Yürüyüş turu broşüründeki ilk durağımız, çok güzel bir parktı. Düzen-tertip bol kontrol sinyaliyle sağlanıyor. Bu park ve sonraki tapınak konusunda ikinci bir post daha yapacağım.
Kowloon walled city, hani şu seksenli yıllar karanlık karate filmlerinde geçen uyuşturuculu, mafyalı ve izbe Hong Kong mekanı-ymış. -mış, çünkü doksanların başında dümdüz edip park yapmışlar. Eski havaalanının yakınındaki bu 40000+ nüfuslu mahalle, en ortasındaki tarihi yönetim binası haricinde yıkılmış ve güzel bir park olmuş. Fikir vermesi açısından maketi yandadır. Anlayacağınız, insanlar konteyner ebatlı evlerde yaşayıp çalışıyorlarmış. Pardon, mübağla oldu, konteynerdan ufak bunlar...
Geçen geldiğimde bağrından geçtiğim ama çok fazla ilgilenmediğim sahte saat ve çanta işine kardeşim sayesinde bulaştım bu sefer.
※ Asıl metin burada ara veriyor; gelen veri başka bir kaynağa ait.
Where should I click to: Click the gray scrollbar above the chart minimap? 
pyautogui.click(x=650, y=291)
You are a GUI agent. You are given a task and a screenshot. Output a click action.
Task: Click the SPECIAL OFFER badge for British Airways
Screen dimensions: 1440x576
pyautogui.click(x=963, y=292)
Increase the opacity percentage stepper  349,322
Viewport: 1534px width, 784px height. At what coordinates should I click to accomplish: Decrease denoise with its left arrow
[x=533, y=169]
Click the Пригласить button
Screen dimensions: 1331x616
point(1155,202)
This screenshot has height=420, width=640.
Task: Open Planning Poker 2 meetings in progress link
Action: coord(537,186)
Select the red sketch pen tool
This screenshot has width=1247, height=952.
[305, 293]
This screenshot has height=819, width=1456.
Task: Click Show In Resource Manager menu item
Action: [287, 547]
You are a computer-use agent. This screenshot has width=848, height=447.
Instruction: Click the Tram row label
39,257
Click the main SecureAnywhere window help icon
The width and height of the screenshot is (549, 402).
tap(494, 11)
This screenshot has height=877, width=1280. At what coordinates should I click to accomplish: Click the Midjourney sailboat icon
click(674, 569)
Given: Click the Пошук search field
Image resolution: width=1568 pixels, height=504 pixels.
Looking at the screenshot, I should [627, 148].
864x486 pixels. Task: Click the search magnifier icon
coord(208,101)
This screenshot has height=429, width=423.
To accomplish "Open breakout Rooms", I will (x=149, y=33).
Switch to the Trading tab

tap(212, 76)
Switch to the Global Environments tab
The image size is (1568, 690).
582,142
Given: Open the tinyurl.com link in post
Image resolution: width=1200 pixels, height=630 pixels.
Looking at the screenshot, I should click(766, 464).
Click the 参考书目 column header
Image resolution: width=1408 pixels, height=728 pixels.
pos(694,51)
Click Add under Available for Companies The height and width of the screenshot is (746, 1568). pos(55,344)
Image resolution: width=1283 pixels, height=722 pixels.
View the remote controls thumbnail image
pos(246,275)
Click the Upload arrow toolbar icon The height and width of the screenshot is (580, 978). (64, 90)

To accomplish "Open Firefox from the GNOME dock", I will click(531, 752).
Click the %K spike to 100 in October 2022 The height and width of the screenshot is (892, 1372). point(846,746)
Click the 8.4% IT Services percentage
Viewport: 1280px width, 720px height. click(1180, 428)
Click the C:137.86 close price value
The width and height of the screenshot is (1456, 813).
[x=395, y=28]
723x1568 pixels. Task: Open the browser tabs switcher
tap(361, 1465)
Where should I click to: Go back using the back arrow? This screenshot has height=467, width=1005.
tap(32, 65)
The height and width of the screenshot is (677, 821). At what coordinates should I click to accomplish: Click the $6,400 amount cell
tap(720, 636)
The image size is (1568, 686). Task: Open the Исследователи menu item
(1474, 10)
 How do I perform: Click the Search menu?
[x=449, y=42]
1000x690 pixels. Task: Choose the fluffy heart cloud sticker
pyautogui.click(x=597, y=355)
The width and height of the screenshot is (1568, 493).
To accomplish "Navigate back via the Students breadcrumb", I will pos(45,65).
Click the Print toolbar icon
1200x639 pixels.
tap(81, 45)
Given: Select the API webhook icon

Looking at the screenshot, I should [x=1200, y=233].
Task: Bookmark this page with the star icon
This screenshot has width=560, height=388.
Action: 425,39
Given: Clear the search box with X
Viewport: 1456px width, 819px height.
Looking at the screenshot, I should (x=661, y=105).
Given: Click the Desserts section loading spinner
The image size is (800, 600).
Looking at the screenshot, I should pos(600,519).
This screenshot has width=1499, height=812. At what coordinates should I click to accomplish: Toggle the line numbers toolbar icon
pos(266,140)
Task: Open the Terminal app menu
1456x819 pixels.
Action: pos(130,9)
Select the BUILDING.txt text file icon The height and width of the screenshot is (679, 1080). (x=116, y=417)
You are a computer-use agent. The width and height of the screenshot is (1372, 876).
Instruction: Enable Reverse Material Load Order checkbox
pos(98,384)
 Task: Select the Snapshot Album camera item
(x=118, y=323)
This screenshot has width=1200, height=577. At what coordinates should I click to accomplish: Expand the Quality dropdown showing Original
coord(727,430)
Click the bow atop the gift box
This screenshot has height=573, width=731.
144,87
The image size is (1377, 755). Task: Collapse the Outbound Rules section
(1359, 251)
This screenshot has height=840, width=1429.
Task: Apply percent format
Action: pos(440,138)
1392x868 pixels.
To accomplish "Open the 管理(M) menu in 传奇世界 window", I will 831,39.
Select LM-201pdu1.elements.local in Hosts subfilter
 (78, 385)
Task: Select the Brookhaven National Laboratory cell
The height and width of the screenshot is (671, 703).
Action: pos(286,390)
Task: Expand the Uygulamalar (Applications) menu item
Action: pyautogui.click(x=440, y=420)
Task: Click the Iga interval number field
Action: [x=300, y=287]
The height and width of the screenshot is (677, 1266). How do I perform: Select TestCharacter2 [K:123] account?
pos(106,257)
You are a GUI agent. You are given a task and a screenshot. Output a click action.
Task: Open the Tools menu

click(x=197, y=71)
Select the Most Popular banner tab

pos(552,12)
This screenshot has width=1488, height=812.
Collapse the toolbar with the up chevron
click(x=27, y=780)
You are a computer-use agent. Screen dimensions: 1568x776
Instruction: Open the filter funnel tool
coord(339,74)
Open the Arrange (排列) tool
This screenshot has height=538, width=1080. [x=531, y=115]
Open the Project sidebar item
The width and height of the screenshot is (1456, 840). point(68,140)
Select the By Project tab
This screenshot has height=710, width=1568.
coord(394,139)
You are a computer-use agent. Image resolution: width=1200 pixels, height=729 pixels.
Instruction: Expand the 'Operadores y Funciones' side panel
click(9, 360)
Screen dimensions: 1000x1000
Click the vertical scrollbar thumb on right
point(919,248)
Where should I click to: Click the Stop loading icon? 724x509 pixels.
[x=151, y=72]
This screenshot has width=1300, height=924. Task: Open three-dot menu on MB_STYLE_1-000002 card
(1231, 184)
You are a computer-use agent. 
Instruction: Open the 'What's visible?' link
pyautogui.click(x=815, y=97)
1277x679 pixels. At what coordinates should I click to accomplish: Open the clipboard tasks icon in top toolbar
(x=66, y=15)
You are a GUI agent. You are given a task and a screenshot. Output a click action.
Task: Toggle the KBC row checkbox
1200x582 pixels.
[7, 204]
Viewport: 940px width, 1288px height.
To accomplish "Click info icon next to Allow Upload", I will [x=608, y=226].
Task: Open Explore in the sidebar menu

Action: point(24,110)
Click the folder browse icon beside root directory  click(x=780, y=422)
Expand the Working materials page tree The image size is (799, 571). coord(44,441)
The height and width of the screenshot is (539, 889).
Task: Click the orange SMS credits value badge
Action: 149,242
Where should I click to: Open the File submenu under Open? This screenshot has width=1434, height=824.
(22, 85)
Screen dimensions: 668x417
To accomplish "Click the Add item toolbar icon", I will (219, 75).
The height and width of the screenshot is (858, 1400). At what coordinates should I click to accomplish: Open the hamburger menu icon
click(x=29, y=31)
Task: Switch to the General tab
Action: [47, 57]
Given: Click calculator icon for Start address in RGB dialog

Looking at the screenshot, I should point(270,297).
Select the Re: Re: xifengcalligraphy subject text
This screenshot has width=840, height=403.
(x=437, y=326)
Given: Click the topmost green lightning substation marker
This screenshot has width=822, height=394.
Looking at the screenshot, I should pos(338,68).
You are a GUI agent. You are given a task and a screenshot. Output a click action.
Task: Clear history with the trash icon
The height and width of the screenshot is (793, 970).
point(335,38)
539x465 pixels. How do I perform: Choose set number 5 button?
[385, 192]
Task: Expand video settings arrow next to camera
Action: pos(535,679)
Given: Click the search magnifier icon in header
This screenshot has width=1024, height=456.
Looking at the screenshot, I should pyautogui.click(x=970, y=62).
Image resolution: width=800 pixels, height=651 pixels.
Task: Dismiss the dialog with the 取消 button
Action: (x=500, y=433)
Bir ara, anlayamadığımız bir anons oldu ve kız elindeki çantalarla kayboldu. Sonrasında, bizi peşine takıp pazarın arkasındaki koridordan bir lokantaya götürüp lokantanın da arka odasına soktu. Kardeşim, gösterilen LV çantalardan birinin çok uyduruk, diğerinin pahalı olduğunu söyledi. Kendisi için de uygun bir çanta bulamadı. Kırkbeş dakikalık uğraş boşunaymış anlayacağınız. Bu arada, saat de baktık bir miktar… Kardeşim, sipariş edilen saatten de bulamadı. Neyse, güzel bir macera oldu. Saat fiyatları: Plastik renkli saatler 3TL; markalı, mekanizmalı (otomatik) veya quartz saatler 60TL. Deri kayışlı olanlarda hep 'Genuine Leather' ibaresi de var. Marka kadar gerçek.
Günün bilançosu: Bir Cartier saatim oldu. Yerseniz. İyi LV taklidi pahalı. Çanta alacaksanız da kasmayın, gidin en kral deri olanından alın bir Türk dükkanından.
Günün yemeklerini, Kowloon Walled City yakınlarındaki bir Kamboçya lokantasında ve Yau Ma Tei'deki bir Vietnam lokantasında yedik. Yenilebilirlik oranı yüksekti.